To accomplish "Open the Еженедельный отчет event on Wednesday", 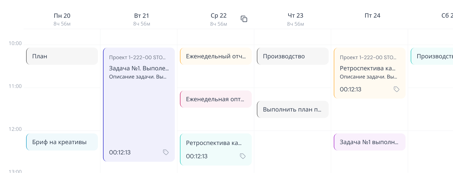I will click(x=215, y=56).
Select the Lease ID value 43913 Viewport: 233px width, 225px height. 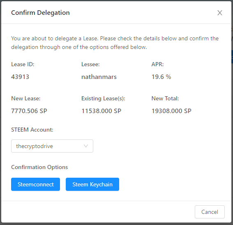pos(20,77)
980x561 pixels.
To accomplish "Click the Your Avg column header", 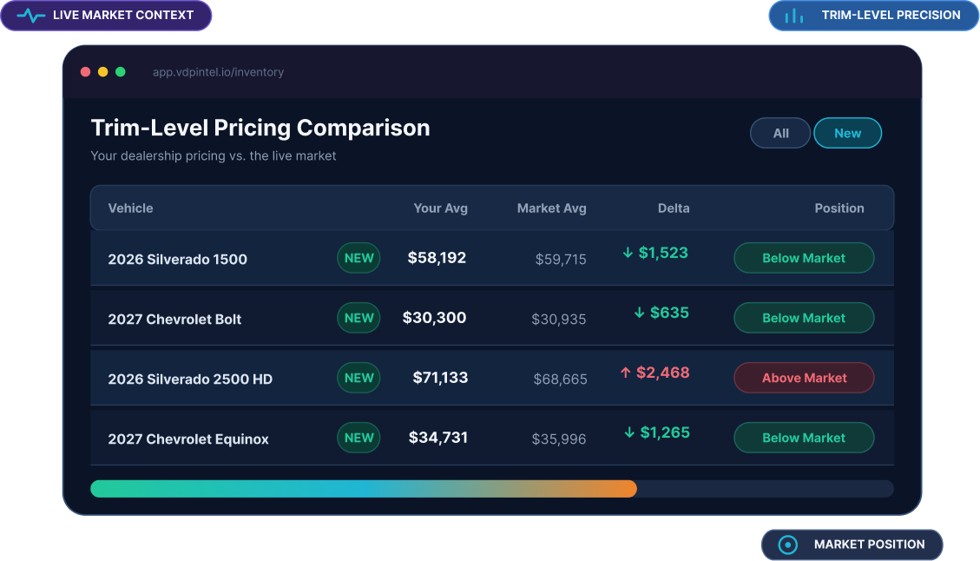I will (440, 208).
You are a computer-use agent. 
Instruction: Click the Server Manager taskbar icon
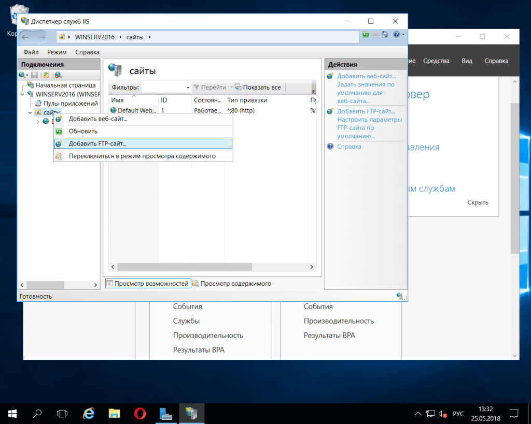[x=166, y=414]
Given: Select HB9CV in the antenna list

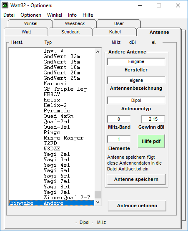Looking at the screenshot, I should 52,94.
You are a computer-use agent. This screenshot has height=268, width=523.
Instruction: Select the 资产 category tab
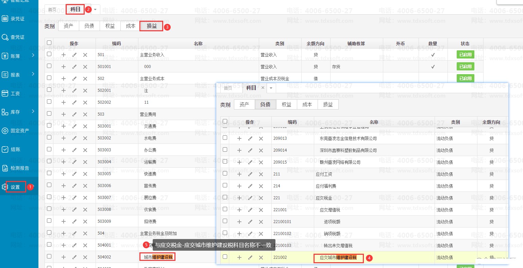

+ + + + +

# [What you will do]
Filter the listing above down to the lines that contain the word "agent".

# [Task response]
You are a computer-use agent. 
You are a computer-use agent. This screenshot has height=268, width=523.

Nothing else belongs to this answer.